He just watched for a moment, feeling emotion radiating through Zedar. Torak's hold was gone, that iron barrier that had prevented his conscience, his memories, his love for Aldur, to surface. His mind was in turmoil now. He felt anguish, horrible anguish at what he had done, but no way to pay for it. Maybe it would be kinder to leave him here... But Eriond knew the world had to be saved. And Zedar, apostate or not, clumsy or not, was a sorcerer. The tenth sorcerer.
"Zedar."
In some way, the sorcerer's eyes focused, and came to rest on the glowing form of Eriond through the rock. He tried to speak, but then sent his thought out.
"Errand?"
"Eriond now, Zedar." The young god's eyes were full of compassion. "I fulfilled my destiny as Errand, and became my true self, Eriond."
Somehow Zedar knew. "A god..."
"After Belgarath left you here, Zedar, Torak woke.
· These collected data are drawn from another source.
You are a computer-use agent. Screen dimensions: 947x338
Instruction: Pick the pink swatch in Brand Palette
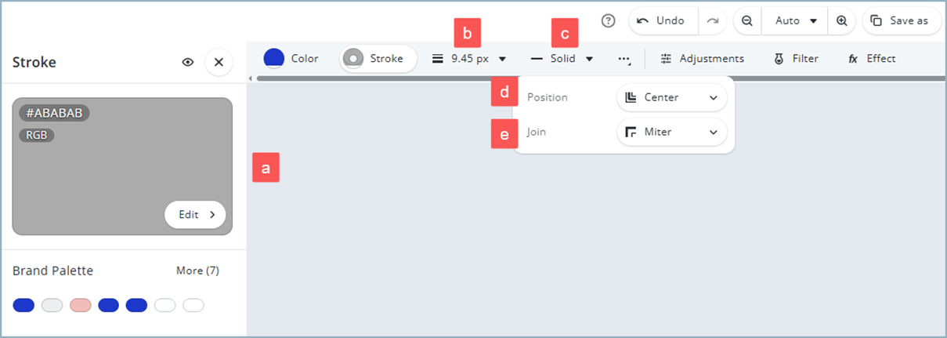tap(81, 305)
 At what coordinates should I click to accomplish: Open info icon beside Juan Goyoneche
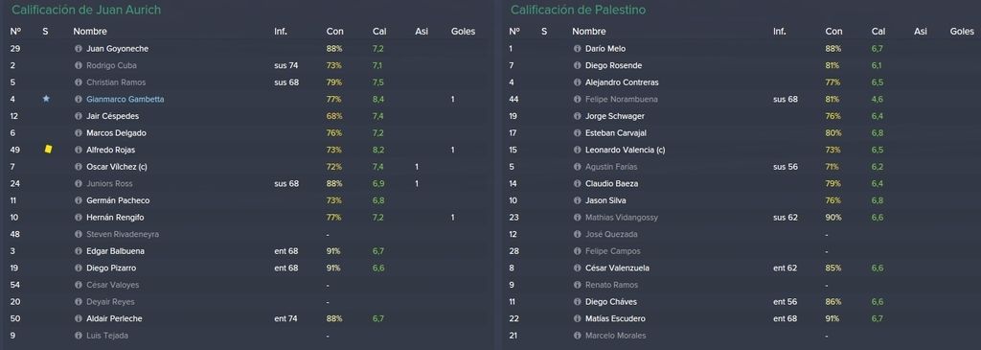79,48
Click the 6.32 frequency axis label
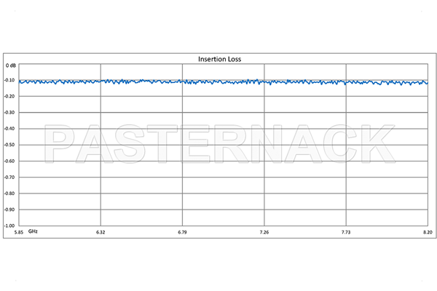The image size is (437, 291). (x=101, y=232)
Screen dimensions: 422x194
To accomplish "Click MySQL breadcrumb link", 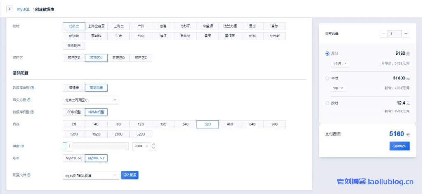I will 23,9.
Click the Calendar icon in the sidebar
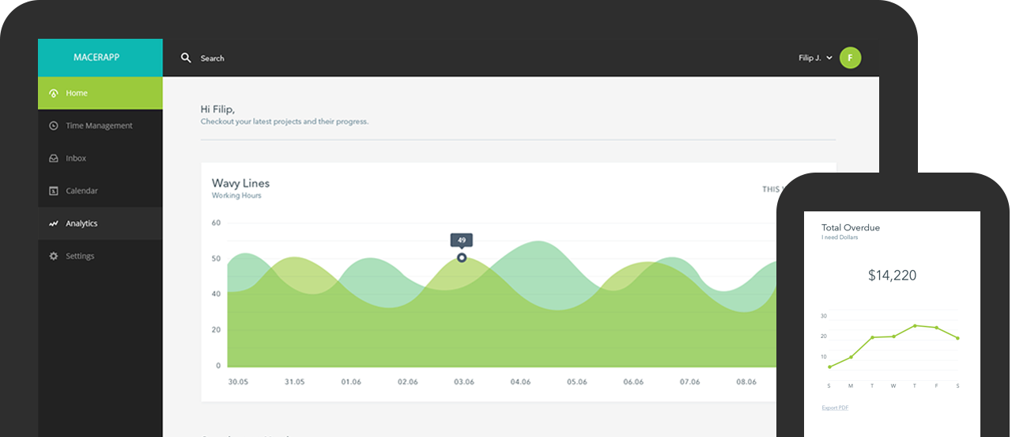The width and height of the screenshot is (1012, 437). coord(54,191)
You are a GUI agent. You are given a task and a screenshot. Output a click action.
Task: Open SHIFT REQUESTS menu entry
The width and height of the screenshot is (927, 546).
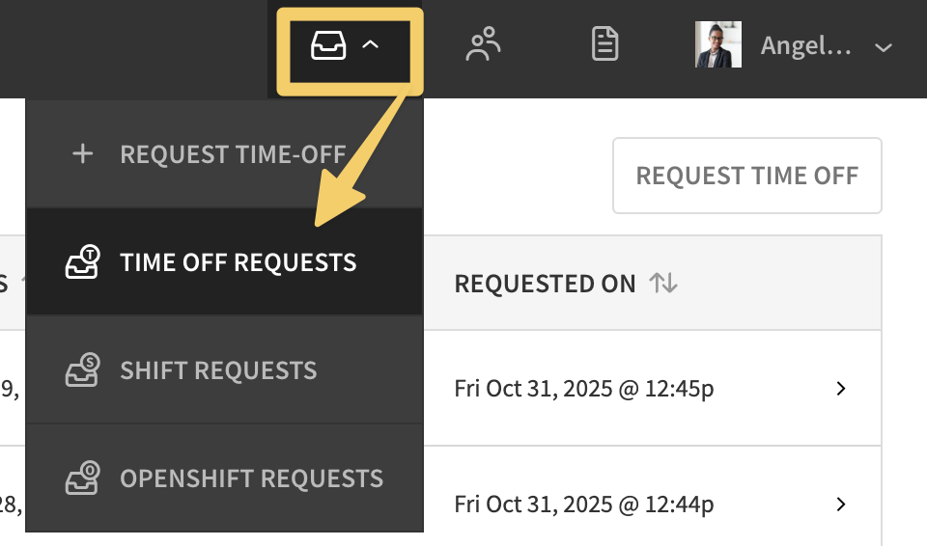[218, 370]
He rose and moved to confront Belgarion, but Belgarath flew in his way."
"He must not..."
"He was flung aside side like a wisp, and Torak advanced. He bent his will upon Polgara, commanding her to submit to him, to be his wife. But Durnik, the man she loved... his body was on the floor, and Belgarion filled her mind with his memories. And she stood fast, and Torak turned in rage to Belgarion."
"I felt the earth shake. The final outcome..."
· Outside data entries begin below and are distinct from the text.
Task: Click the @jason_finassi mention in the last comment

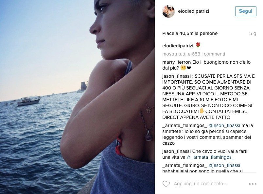Action: (224, 165)
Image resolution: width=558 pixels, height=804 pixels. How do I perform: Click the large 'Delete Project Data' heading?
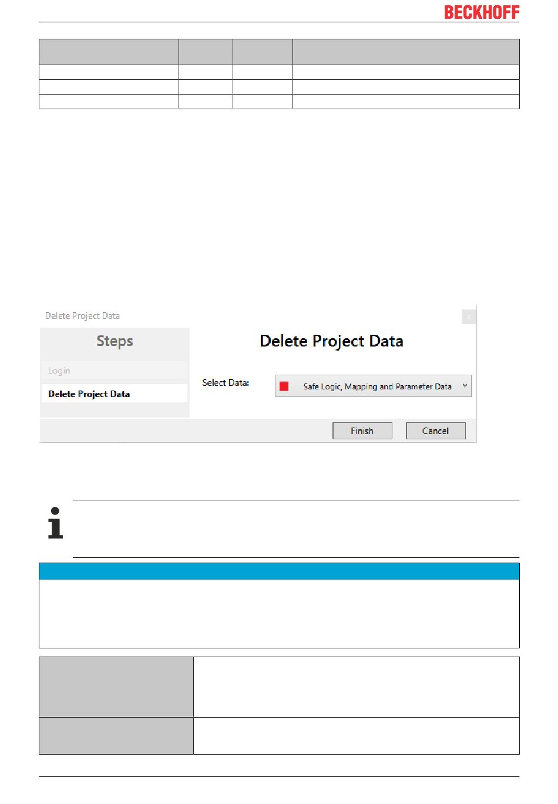tap(331, 341)
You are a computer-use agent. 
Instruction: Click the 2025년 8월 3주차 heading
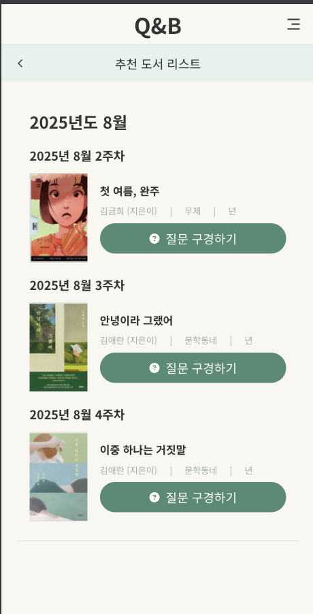coord(77,285)
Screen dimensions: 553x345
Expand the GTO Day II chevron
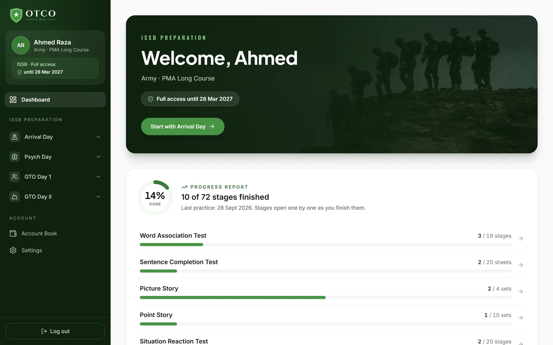coord(98,197)
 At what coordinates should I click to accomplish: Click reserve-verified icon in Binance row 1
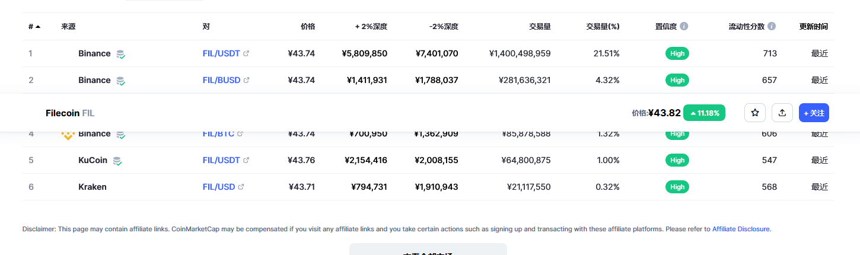pos(120,54)
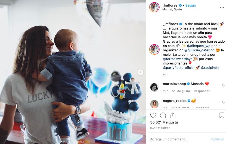Select the first carousel indicator dot
This screenshot has height=144, width=226.
coord(62,142)
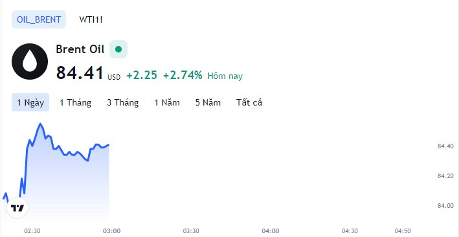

"Or so it seemed. Belgarion killed Torak, and his brothers came to mourn him, and Durnik was restored life, his second life."
"The Man With Two Lives."
"Yes. And Polgara and Durnik were married. And many years passed, and I grew up with them. But then turmoil came, and Belgarion's firstborn was kidnapped, and the Prophecy spoke and said, 'Beware of Zandramas', and the entire company went off on a chase for the missing boy, with Cyradis, prophetess of the Dals, guiding them. Many more companions joined them, and they met many people and changed their perceptions on many things."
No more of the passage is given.